Geshuri, 42, has a track record for assembling great teams and putting people to work. His reputation as a Silicon Valley legend in the realm of staffing and recruiting was cemented at Google (GOOG), where he oversaw a recruiting staff of 900 that fielded 2.5 million job applications in one year.
He got his first job in human resources while still a graduate student in industrial and organizational psychology at San Jose State, when the former NUMMI auto plant hired him as a consultant. Geshuri held frank discussions with line workers to find out what would make a better working environment and zeroed in on the need for better communication within the plant.
From there, Geshuri went on to Applied Materials, E-Trade Financial and his own startup. He's always been fascinated by the intersection of business and human behavior and likes to cultivate talented people around a common cause.
He's rarely had to look for work himself: Google came knocking in 2004, when the company was about to go public and explode in size. Geshuri met with Larry Page, Sergey Brin and Eric Schmidt on a weekly basis as they sought to hire the best engineers from around the world. From 2004 to 2009, the employee head count skyrocketed from 2,500 to more than 20,000.

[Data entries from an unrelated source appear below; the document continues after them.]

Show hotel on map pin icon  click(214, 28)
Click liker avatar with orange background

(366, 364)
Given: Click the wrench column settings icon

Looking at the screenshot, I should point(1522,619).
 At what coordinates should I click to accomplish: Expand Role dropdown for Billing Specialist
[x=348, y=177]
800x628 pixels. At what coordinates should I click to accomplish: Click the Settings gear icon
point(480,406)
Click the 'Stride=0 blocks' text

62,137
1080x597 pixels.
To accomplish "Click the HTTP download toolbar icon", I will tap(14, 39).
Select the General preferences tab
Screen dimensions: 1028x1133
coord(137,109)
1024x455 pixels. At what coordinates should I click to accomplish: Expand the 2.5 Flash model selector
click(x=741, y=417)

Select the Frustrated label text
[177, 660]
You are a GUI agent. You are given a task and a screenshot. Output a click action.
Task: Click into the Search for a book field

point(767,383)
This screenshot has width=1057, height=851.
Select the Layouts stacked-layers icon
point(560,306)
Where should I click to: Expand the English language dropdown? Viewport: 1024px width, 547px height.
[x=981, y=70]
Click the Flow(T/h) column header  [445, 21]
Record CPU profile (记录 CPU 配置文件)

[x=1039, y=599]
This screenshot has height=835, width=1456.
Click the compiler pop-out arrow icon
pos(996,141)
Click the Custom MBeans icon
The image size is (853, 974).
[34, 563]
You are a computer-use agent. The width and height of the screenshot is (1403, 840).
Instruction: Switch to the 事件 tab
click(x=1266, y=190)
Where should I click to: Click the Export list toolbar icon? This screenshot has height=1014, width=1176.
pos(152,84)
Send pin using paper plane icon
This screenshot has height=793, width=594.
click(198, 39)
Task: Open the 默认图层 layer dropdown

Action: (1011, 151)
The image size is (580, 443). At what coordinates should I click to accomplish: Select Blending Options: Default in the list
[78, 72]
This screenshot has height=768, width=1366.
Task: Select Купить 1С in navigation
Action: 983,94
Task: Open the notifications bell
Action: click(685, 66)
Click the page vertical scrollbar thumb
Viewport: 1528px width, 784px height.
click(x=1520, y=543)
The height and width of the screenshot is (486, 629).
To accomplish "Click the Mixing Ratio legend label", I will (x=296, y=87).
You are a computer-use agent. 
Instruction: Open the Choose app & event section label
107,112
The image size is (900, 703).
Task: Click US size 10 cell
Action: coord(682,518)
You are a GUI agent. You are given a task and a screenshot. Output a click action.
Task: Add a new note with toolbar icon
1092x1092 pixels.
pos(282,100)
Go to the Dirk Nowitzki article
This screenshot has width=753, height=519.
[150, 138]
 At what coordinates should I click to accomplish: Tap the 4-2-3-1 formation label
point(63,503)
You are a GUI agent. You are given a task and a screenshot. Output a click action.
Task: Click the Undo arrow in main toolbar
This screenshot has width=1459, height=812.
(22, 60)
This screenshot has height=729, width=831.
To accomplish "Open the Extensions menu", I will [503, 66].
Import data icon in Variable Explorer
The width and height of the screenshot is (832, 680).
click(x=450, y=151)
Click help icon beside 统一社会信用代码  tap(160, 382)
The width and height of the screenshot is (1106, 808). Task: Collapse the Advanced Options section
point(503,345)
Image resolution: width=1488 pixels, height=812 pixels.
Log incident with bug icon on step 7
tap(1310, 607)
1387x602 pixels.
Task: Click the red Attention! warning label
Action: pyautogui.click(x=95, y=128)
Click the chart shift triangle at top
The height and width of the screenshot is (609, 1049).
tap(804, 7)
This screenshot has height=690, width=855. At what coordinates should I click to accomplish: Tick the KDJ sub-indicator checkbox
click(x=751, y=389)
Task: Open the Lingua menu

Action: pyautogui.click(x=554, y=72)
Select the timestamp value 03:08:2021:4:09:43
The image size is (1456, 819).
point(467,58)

"I thought I knew recruiting and staffing but Google really changed my perspective," Geshuri said. "It really forced me to think about how to cultivate talent and make Google the destination point, and everyone in the company was responsible for bringing in more talent."
Geshuri never thought he would leave Google. But now he's two years into his next act at Tesla. He joined the electric-vehicle company in November 2009, when the company's head count was about 600. Geshuri remembers walking through a vacant former Hewlett-Packard (HPQ) building on Deer Park Road in Palo Alto with J.B. Straubel, Tesla's chief technology officer.
"I was walking around Tesla's future headquarters while under construction with J.B. and he said something like, 'Imagine building this place with the best of the best,' " recalls Geshuri, who loves the startup phase of a company and the chance to have a hand in creating a unique corporate culture. "He pushed on the right buttons."